[Data listing Boundary: Start]

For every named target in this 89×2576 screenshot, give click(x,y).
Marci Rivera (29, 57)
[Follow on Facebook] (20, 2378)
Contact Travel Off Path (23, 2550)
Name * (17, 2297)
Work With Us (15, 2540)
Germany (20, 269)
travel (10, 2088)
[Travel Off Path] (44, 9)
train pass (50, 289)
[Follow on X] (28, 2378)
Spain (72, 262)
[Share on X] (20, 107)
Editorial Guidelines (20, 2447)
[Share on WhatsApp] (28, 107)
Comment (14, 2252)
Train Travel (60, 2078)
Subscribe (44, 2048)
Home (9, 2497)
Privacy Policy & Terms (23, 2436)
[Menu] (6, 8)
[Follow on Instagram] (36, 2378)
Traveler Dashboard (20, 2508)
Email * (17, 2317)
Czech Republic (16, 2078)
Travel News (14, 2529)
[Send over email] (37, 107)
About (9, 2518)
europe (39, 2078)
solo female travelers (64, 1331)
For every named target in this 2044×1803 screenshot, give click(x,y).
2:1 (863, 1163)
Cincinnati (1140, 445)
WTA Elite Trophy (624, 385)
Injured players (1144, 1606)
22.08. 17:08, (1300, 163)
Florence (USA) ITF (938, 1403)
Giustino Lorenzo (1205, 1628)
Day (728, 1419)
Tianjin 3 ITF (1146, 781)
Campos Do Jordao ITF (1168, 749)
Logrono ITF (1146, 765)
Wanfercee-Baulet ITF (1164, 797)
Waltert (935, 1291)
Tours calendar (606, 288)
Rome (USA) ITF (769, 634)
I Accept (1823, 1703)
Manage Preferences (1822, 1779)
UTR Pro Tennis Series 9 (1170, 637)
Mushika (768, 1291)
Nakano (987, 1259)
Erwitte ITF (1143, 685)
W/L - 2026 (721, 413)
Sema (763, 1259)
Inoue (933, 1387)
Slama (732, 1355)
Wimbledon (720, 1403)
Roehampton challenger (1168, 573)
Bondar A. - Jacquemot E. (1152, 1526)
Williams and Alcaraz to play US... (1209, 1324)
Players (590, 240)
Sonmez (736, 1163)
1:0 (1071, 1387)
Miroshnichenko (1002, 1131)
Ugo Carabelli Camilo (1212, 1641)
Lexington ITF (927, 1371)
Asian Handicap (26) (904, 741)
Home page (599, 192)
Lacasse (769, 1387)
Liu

[Data listing Boundary: End]

When you reach the line that contains "Logrono ITF (1146, 765)" in the material above, please copy it and every line after it exactly, stopping only at the last line.

### Completed exercise
Logrono ITF (1146, 765)
Wanfercee-Baulet ITF (1164, 797)
Waltert (935, 1291)
Tours calendar (606, 288)
Rome (USA) ITF (769, 634)
I Accept (1823, 1703)
Manage Preferences (1822, 1779)
UTR Pro Tennis Series 9 (1170, 637)
Mushika (768, 1291)
Nakano (987, 1259)
Erwitte ITF (1143, 685)
W/L - 2026 (721, 413)
Sema (763, 1259)
Inoue (933, 1387)
Slama (732, 1355)
Wimbledon (720, 1403)
Roehampton challenger (1168, 573)
Bondar A. - Jacquemot E. (1152, 1526)
Williams and Alcaraz to play US... (1209, 1324)
Players (590, 240)
Sonmez (736, 1163)
1:0 (1071, 1387)
Miroshnichenko (1002, 1131)
Ugo Carabelli Camilo (1212, 1641)
Lexington ITF (927, 1371)
Asian Handicap (26) (904, 741)
Home page (599, 192)
Lacasse (769, 1387)
Liu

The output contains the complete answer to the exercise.